§ **Work instructions**
Take the lines from the one with "This screenshot has width=1288, height=943." through the last line of the material below and write them out exactly, without any pictures.

§ **Supplied entries**
━━━━━━

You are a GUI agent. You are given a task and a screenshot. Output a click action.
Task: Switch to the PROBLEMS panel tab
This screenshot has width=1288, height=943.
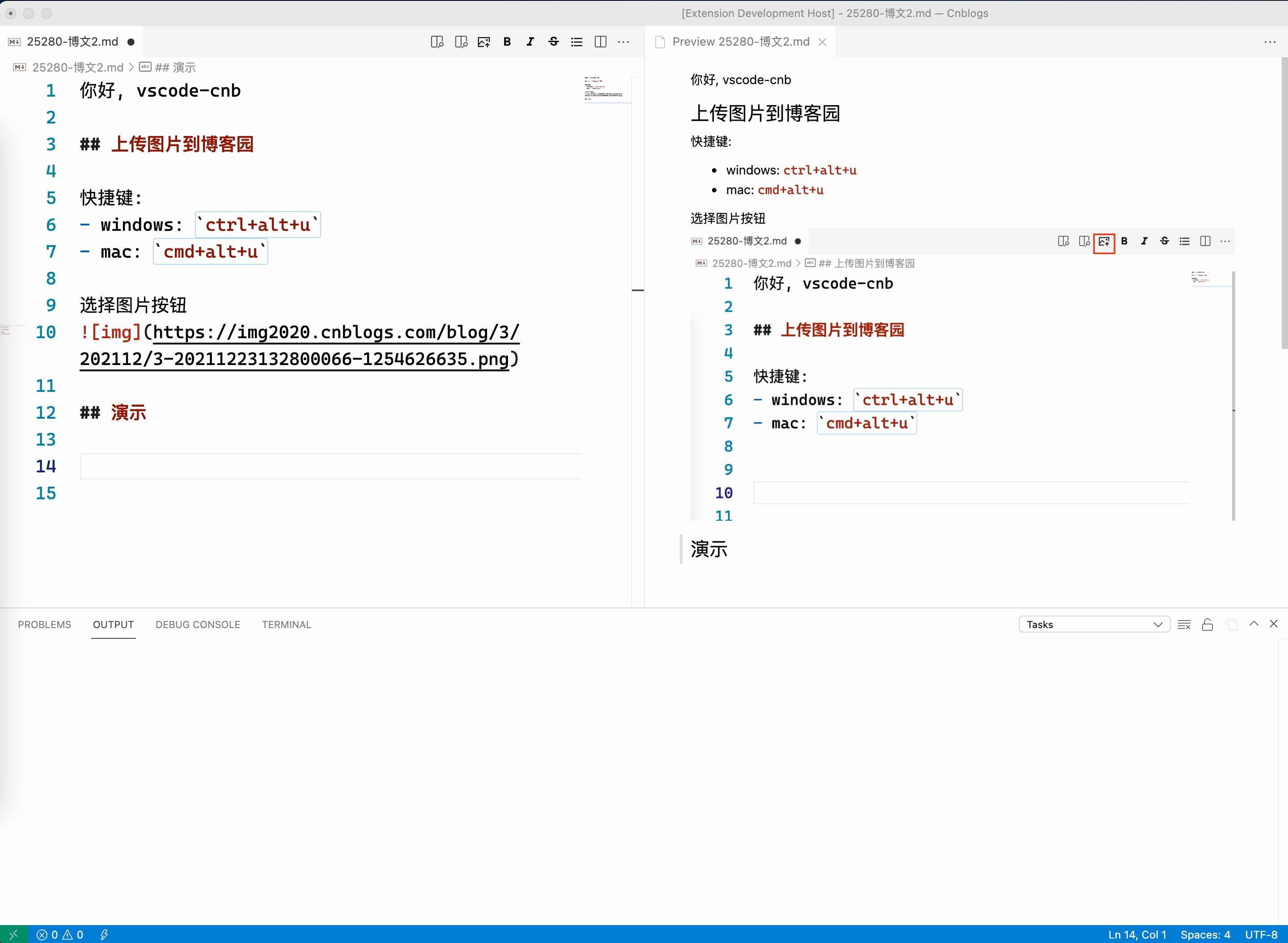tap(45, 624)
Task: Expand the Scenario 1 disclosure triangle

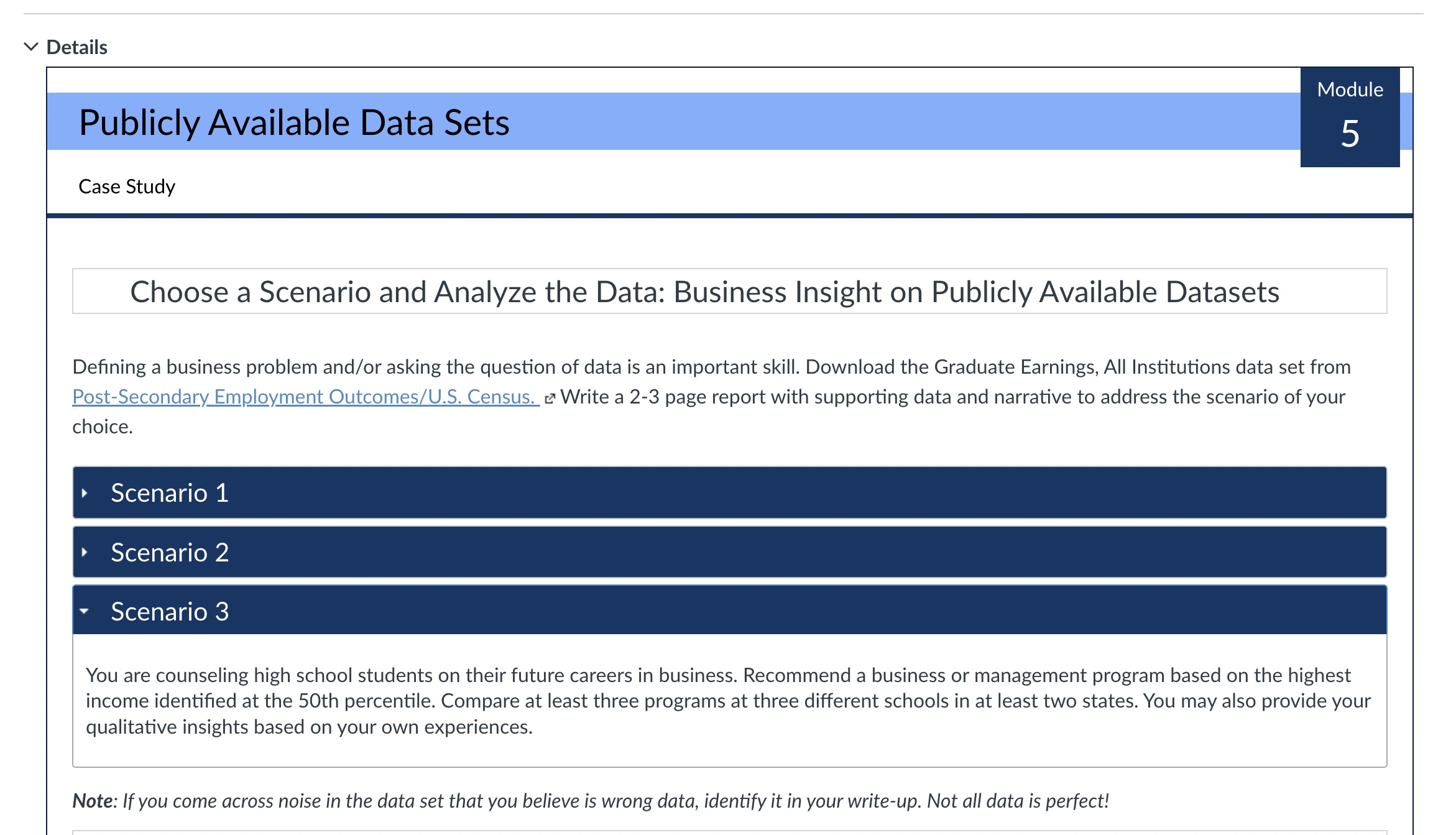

━━━━━━

§ **Output for this task**
This screenshot has width=1288, height=943.
tap(45, 624)
Task: Expand the Scenario 1 disclosure triangle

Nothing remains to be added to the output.